Research by Thomas Gomes and Adam Blake

When this photo was taken at Cox’s Bazar, it was late in 2009, I was on a road trip around Bangladesh and a resort in Cox’s Bazar offered a few days of tranquillity against the backdrop of its vast seafront.  Indeed, as records go, it can boast about having the longest uninterrupted natural beach in the world.  Back then, I remember seeing the foundations being laid – literally – in anticipation of a burgeoning tourist sector, with a number of building sites where hotels and resorts would come to stand.  This was of course before the area became synonymous with the largest refugee camp in the world, housing an estimated 1.24 million Rohingyas from Myanmar in makeshift, overcrowded camps in squalid living conditions.  And yet, Cox’s Bazar remains one of Bangladesh’s main tourist attractions.  Partly, this is because the camps, which are close to the border with Myanmar, are about an hour away from the popular beaches.  There is also the fact that Cox’s Bazar is the only such attraction in the country and so continues to garner interest.  

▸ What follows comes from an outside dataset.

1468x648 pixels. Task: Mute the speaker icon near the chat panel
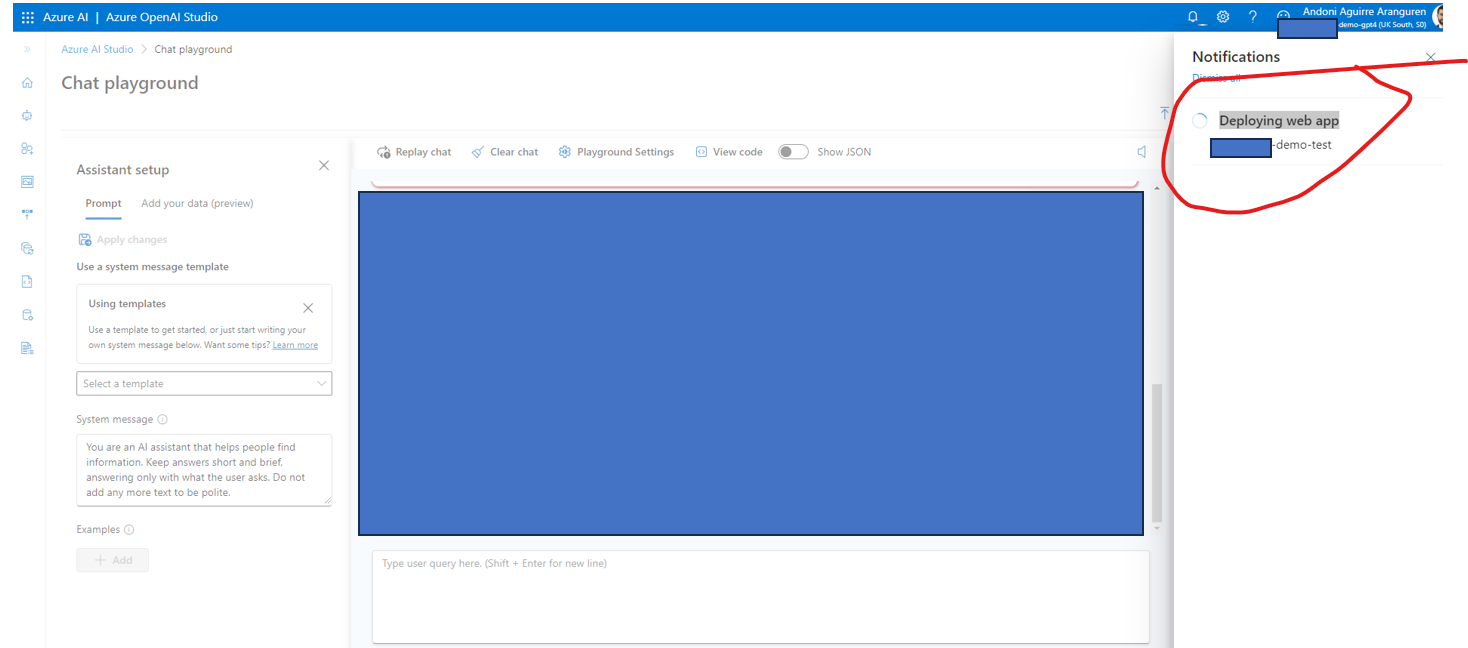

In their research on gender and tourism in the region, Gomes and Blake (2020) focus on the experience of local workers and whether this promotes gender equality in the region.  Here, I additionally note the impact of the arrival of the Muslim Rohingya, who have been settling along the coastline since August 2017 as they fled from the genocidal persecution by Myanmar’s military regime.

As a South Asian tourist hotspot, the location can help provide a sense of the gender biases that exist in the tourism industry in Bangladesh and, more broadly, can provide insights into how tourism affects gender in the developing world.  However, as the United Nations Population Fund (UNFPA) ramps up its efforts to provide support services against gender-based violence in the area, it is difficult to ignore refugee experiences – a short drive away from the resorts and restaurants as well as the workplace for women, who are also affected, albeit to a lesser extent, by the gendered treatment they are subjected to.  In addition, the presence of a large neighbouring refugee population can generate frictions in the local economy by virtue of having a new pool of cheap labour.  There are a number of reports of tensions between Rohingyas and locals, with the latter concerned for their jobs (e.g. Ahasan (2022), Siddiqi (2022)).  This only further highlights the work that is needed in the region to not only improve the tourism sector but also address the injustices that women and girls face. 

According to the World Economic Forum Report on Gender Gap in 2017, Bangladesh was ranked first in gender equality in the South Asian Association for Regional Cooperation, above larger economies including India and China (WEF, 2017).  The tourism industry in particular is often promoted as a shining beacon, providing opportunity for women to achieve a level of financial and social independence which can help towards tackling the broader issues of poverty in developing countries (Ashley & Goodwin, 2007; UNWTO 2010).  But a closer look at the gender-based constraints faced by local women paints a different picture.  Gomes and Blake (2020) conducted research specifically focused on women working in tourism in Cox’s Bazar.  Their interviewees raised a number of concerns, such as safe transport for women, fear of sexual harassment and lack of childcare facilities, which counterbalances the benefits of employment.  This points to the need for a more nuanced understanding of the challenges faced by women working in tourism.

The aim of their paper is to examine the extent to which there is a gender gap in the tourism industry in Bangladesh.  Gomes and Blake systematically set out the existing literature and then move on to primary research before concluding with their findings.  The paper provides an overview of the existing literature which examines the relationship between tourism, gender and poverty in poorer countries.  It also reviews literature relating to gender disparity in Bangladeshi society at a wider political and economic level as well as a brief overview of literature relating to the socio-cultural barriers impacting the female labour market.  This gives the paper a contextual framework to the field research carried out and is informative of research to date as well as identifying gaps that deserve further examination.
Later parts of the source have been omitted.